After the tour we walked to the Guinness Factory with Maria, an American student travelling by herself. We stopped quickly in St. Patrick's Cathedral (now a protestant church) to look around.
The Guinness Factory was really fun but was packed! We probably wanted about an hour in line to start our tour. The tour took you through the ingredients of Guinness, the process, and the history of the company. The tour ended in the Guinness Gravity Lounge on the 7th floor. Everyone got one free pint of Guinness and you could enjoy your Guinness while looking out over amazing views of Dublin.






We headed back to the house and got ready for dinner. We really wanted to take Mary and Diarmuid out to eat for all of their generosity and kindness for hosting us. We ended up at a pub in Temple Bar. Temple Bar was packed due to the holiday so we had to try a few places before we found one without a wait. Ashley had Guinness beef stew! And I got a sea food chowder and fried mushrooms.


After dinner Mary and Diarmuid headed home but Ashley and I went to the Turk's Head to meet up with our friends Hillary and Jen who were in Ireland for the weekend as well. I got a pear beer! :-) We met some guys there who told us to go to the Porter House because their friend's band would be playing around 11:30. We headed over to the Oliver St. John Goganty. It was simply packed and crazy on the first floor. But we bought some drinks and headed up stairs where it was a bit more quiet. There was a performer who was great and even sang "Hallelujah" by Leonard Cohen and some more traditional Irish music.


We did head back to the Porter Head eventually and saw the band the boys suggested. The boys themselves got really annoying so we did a location change on them and watch the band from a different floor.

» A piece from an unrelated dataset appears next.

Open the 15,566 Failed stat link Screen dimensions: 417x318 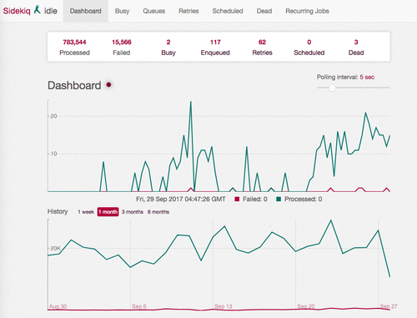coord(122,48)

The band did a lot of covers and played the Kings of Leon and the Killers :-) yay!

Sunday April 12 (Easter Sunday) Ashley, Mary, and I went to Catholic mass. I have only been to a few Catholic services before so I found it very interesting to note the diffeences between my church and the Catholic church. It was also cool because the arch bishop of Dublin presided over the mass.
After mass Ashley and I caught a train to Howth, a pretty sea side town about 30 minutes north of Dublin. We walk around the pier out to a light house and did a little mini cliff walk. It was a nice sunny day so I got some ice cream at a local ice cream palor. We also stopped an outdoor market right near the docks. It was nice to be on the ocean and all the sailboats made me think of Jimmy and how I still need to learn to sail from him!




When we got back to the house we ran out to rent a movie and then got ready for Easter dinner. Mary's parents came over for dinner and the were so nice! We talked to them about our travels and about America. For Easter dinner we had lamb, steamed carrots and brocoli, potatos, mashed pototas, and pate (which I actually tried!). For dessert we had sticky toffee pudding and some apple tart. It was an amazing meal!

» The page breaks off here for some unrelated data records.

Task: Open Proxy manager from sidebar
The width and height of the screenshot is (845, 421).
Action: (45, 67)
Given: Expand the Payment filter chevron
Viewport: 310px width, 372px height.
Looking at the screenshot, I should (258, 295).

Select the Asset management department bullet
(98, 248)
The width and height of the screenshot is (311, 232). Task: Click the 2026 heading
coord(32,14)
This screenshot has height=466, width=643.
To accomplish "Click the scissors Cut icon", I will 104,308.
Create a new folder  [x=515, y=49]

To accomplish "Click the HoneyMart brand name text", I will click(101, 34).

After dinner Mary, Ashley, and I sat down with some wine to watch "P.S. I Love You". Usually we would want to go out and experience Dublin for one more night but Mary's house was so warm and welcoming that staying in to watch a movie in front of the fire sounded perfrect. The movie was great too because part of it isin Ireland so Mary could point stuff out to us.
The next morning, Monday April 13, (after another amazing breakfast!) Mary drove us to the airport to head back to London.... :-(
Ireland was an amazing trip and Mary and Diarmuid made it even more special :-)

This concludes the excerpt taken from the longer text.